I woke up today feeling completely like myself for the first time in the last couple of days. I was surprised to not be as fatigued as I usually am on my final full day of chemo.
After 1.5 days of resting, I decided to get back up to full speed. It felt good to sit at my desk, check in with everyone at work and start getting caught up paperwork and projects.

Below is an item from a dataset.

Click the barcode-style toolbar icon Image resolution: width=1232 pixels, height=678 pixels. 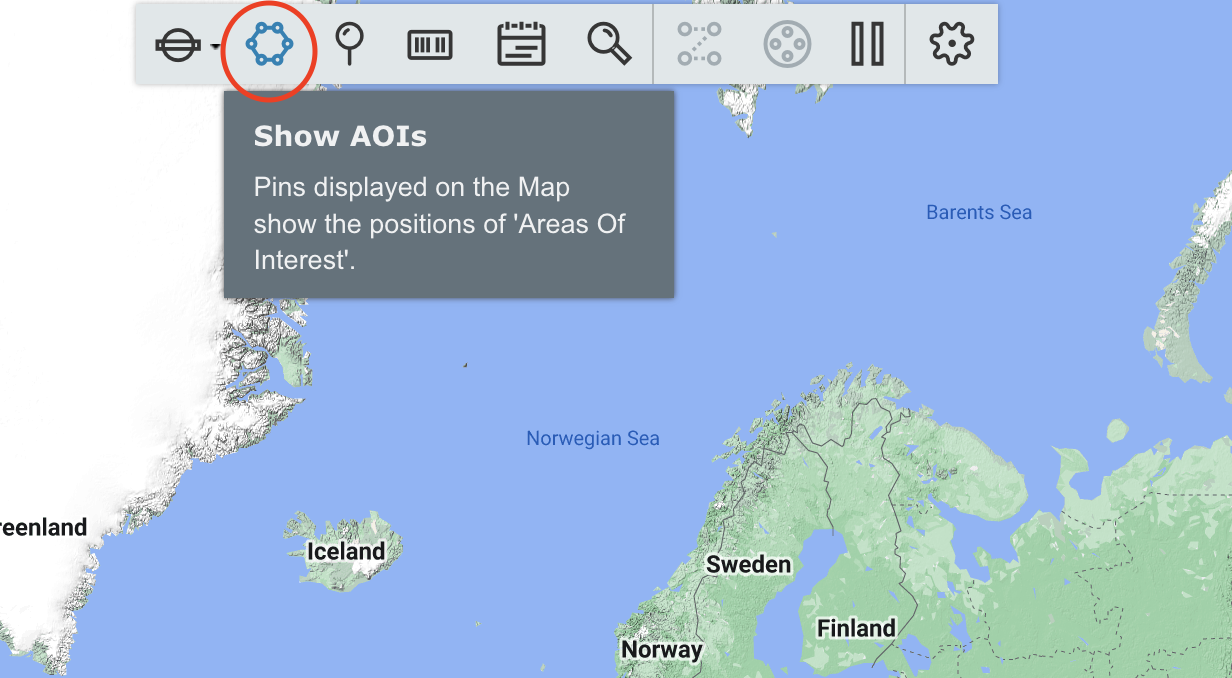click(x=430, y=45)
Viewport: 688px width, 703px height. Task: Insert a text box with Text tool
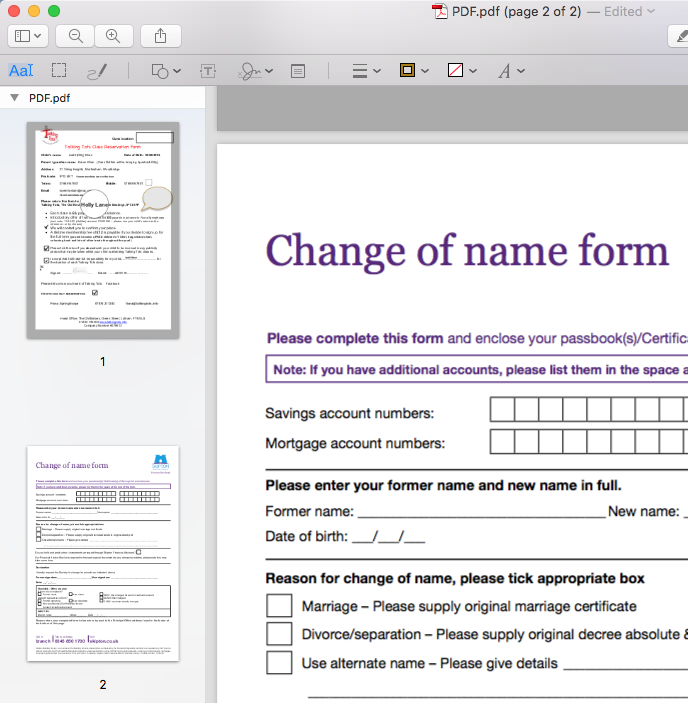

Throughout the day I had several people reach out to ask why I was working instead of binge-watching a TV series. If I hadn’t been feeling 100% then I would have taken another day to rest. I did start to get tired around 3:00p so I wound down my day.
One reason for being tired, I believe, is because I haven’t worked out since last Saturday. That coupled with being on chemo and having a seizure has made me easily tired throughout the day.
When Laura came home we decided to head out for a date night. After the week that we’ve had, enjoying boneless wings, fries and beer sounded like perfection.
While we were at dinner we talked about the frustration that I feel from having the seizure earlier this week.
It’s frustrating that we’re not able to put the seizures completely behind us. It’s frustrating not knowing if every time I stutter or have trouble finding a word, if it’s another seizure starting. It’s frustrating that I can’t drive for another three months. And there are several other frustrations.
Laura has offered to bring me to the gym tomorrow but I want to let her sleep in so I am planning on going next door to our community gym to get in a workout. I really need to sweat for a while to feel better.
I’m looking forward to having a relaxing weekend before heading back into the office on Monday.